Given records:
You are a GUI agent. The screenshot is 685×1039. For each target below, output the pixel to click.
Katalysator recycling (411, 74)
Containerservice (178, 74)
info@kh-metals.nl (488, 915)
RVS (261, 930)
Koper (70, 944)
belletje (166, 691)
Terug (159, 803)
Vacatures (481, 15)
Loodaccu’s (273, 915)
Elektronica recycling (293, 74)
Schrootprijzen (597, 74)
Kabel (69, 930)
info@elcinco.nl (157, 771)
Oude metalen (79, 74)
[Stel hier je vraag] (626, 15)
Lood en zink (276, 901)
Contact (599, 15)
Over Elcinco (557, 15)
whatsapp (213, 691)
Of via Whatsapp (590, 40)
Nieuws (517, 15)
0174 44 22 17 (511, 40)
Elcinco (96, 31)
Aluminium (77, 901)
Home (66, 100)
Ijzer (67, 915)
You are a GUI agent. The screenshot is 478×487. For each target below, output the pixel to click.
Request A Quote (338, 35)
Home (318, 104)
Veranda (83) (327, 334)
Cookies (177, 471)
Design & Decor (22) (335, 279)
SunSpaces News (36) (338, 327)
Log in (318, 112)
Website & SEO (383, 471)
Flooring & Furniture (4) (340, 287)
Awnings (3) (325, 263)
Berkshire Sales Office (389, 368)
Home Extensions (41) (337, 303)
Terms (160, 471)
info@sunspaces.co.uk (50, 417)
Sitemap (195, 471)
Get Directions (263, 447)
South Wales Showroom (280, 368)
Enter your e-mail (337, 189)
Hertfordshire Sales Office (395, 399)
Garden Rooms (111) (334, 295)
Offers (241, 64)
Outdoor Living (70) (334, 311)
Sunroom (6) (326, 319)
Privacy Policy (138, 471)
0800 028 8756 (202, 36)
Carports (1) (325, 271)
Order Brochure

What the task asks: Scale the entries in the stretch from the line containing "Log in (318, 112)" through the line containing "0800 028 8756 (202, 36)", reproducing each entry's wording unchanged and multiplying both coordinates in every answer by 1.7, rounded to whole numbers with halves rounded up. Give only those entries.

Written reply:
Log in (541, 190)
Website & SEO (651, 801)
Flooring & Furniture (4) (578, 488)
Awnings (3) (553, 447)
Berkshire Sales Office (661, 626)
Home Extensions (41) (573, 515)
Terms (272, 801)
info@sunspaces.co.uk (85, 709)
Sitemap (332, 801)
Get Directions (447, 760)
South Wales Showroom (476, 626)
Enter your e-mail (573, 321)
Hertfordshire Sales Office (672, 678)
Garden Rooms (111) (568, 502)
Offers (410, 109)
Outdoor Living (70) (568, 529)
Sunroom (6) (554, 542)
Privacy Policy (235, 801)
0800 028 8756 (343, 61)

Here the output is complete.